Key Strengths & Risk Factors

Key Strengths ✓

  • Debt-Free Balance Sheet: Zero long-term debt with net cash position provides financial flexibility and eliminates solvency risk.
  • Substantial Net Worth: Shareholder funds of ₹338.25 crores and book value of ₹569.35 per share provide significant asset backing.
  • Zero Promoter Pledging: Stable 67.33% promoter holding with no pledged shares indicates promoter confidence and financial stability.
  • Cash Reserves: ₹40.00 crores in cash and ₹218.75 crores in investments provide liquidity cushion.
  • Low Valuation: P/BV of 0.41 offers potential value if operations can be turned around.

Key Concerns ⚠

  • Persistent Operating Losses: Six consecutive quarters of negative operating profits with margins of -32% indicate fundamental business model failure.
  • Revenue Decline: Five-year sales CAGR of -4.09% and continued quarterly contraction signal market share loss and demand weakness.
  • Weak Profitability: ROE of 2.97% and negative ROCE of -4.50% demonstrate value destruction rather than creation.
  • Other Income Dependency: Profitability relies entirely on volatile other income rather than core operations.
  • High Employee Costs: Employee expenses at 52% of sales indicate severe operational inefficiency.
  • Zero Institutional Interest: FII and MF holdings at zero reflect lack of professional investor confidence.
  • Negative Financial Trend: Latest quarterly results show deteriorating metrics across multiple parameters.

Outlook: What to Watch

Positive Catalysts

  • Operational restructuring programme to reduce employee costs below 40% of sales
  • New product development or market expansion to arrest revenue decline
  • Strategic asset monetisation to unlock balance sheet value
  • Margin improvement initiatives targeting break-even operations
  • Return to positive quarterly operating profit (excluding other income)

Red Flags

  • Further quarterly revenue decline below ₹10.00 crores
  • Operating margins deteriorating beyond -35%
  • Cash burn exceeding ₹10.00 crores per quarter
  • Employee cost ratio rising above 55% of sales
  • Complete FII exit followed by DII divestment
  • Stock breaking below 52-week low of ₹215.00

The immediate outlook hinges on management's ability to arrest operating losses and stabilise revenue. Without a credible turnaround plan addressing cost structure and market positioning, the company faces continued value erosion despite its strong balance sheet. The Q4 FY26 results (January-March 2026) will be critical in determining whether the Q3 loss represents a temporary setback or an accelerating deterioration.

The Verdict: Avoid Despite Asset Backing

STRONG SELL

Score: 9/100

For Fresh Investors: Avoid initiating positions.

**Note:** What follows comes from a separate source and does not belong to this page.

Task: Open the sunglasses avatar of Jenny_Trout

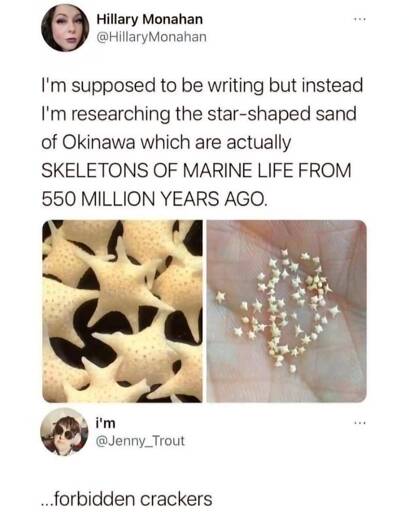Action: (64, 432)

Whilst the stock trades at 0.41 times book value and maintains a debt-free balance sheet, six consecutive quarters of operating losses, negative ROCE of -4.50%, and a deteriorating financial trend present unacceptable risk. The 2.97% ROE fails to justify equity investment, and the absence of institutional participation signals professional scepticism about turnaround prospects.

For Existing Holders: Consider exiting on any technical bounce towards ₹250-260 levels. The persistent operating losses, declining revenue trajectory, and negative financial trend suggest limited near-term recovery potential. Whilst the substantial net worth provides downside protection, the inability to generate returns on this capital base makes continued holding inadvisable. The company requires a comprehensive operational restructuring that remains absent from current management communication.

Fair Value Estimate: ₹180-200 (22-13% downside from current levels), reflecting 0.32-0.35 times book value—a valuation appropriate for a company destroying shareholder value through persistent operating losses.

Note— ROCE = (EBIT - Other Income) / (Capital Employed - Cash - Current Investments)

⚠️ Investment Disclaimer

This article is for educational and informational purposes only and should not be construed as financial advice. Investors should conduct their own due diligence, consider their risk tolerance and investment objectives, and consult with a qualified financial advisor before making any investment decisions. Past performance does not guarantee future results, and all investments carry risk of loss.